• WORK TO COMPLETE:
**1)** Write out the authority.go patch again, starting with "diff --git a/authority/authority.go" and going on through "initialized with WithDB.", but change "EnableAdmin" to "AdminEnabled".
**2)** Answer these from the patch:
(a) Who is named as the sender?
(b) How many insertions and deletions does the change summary report?
(c) What value is EnableAdmin set to when a linked CA token is present?

From 91a369f61857748f96f28a712ac8563a8282ce38 Mon Sep 17 00:00:00 2001
From: Mariano Cano <mariano.cano@gmail.com>
Date: Mon, 2 Aug 2021 12:13:39 -0700
Subject: [PATCH] Automatically enable admin properly on linked cas.

---
 authority/authority.go | 7 ++++++-
 1 file changed, 6 insertions(+), 1 deletion(-)

diff --git a/authority/authority.go b/authority/authority.go
index ae41f129..28af693c 100644
--- a/authority/authority.go
+++ b/authority/authority.go
@@ -207,6 +207,11 @@ func (a *Authority) init() error {
 
 	var err error
 
+	// Automatically enable admin for all linked cas.
+	if a.linkedCAToken != "" {
+		a.config.AuthorityConfig.EnableAdmin = true
+	}
+
 	// Initialize step-ca Database if it's not already initialized with WithDB.
 	// If a.config.DB is nil then a simple, barebones in memory DB will be used.
 	if a.db == nil {
@@ -440,7 +445,7 @@ func (a *Authority) init() error {
 		// TODO: mimick the x509CAService GetCertificateAuthority here too?
 	}
 
-	if a.config.AuthorityConfig.EnableAdmin || a.linkedCAToken != "" {
+	if a.config.AuthorityConfig.EnableAdmin {
 		// Initialize step-ca Admin Database if it's not already initialized using
 		// WithAdminDB.
 		if a.adminDB == nil {

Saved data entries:
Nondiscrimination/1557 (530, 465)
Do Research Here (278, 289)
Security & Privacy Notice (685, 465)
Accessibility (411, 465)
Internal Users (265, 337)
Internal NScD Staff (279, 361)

• ANSWERS TO THE EXERCISES:
**1)**
diff --git a/authority/authority.go b/authority/authority.go
index ae41f129..28af693c 100644
--- a/authority/authority.go
+++ b/authority/authority.go
@@ -207,6 +207,11 @@ func (a *Authority) init() error {
 
 	var err error
 
+	// Automatically enable admin for all linked cas.
+	if a.linkedCAToken != "" {
+		a.config.AuthorityConfig.AdminEnabled = true
+	}
+
 	// Initialize step-ca Database if it's not already initialized with WithDB.

**2)**
(a) Mariano Cano
(b) 6 insertions and 1 deletion
(c) true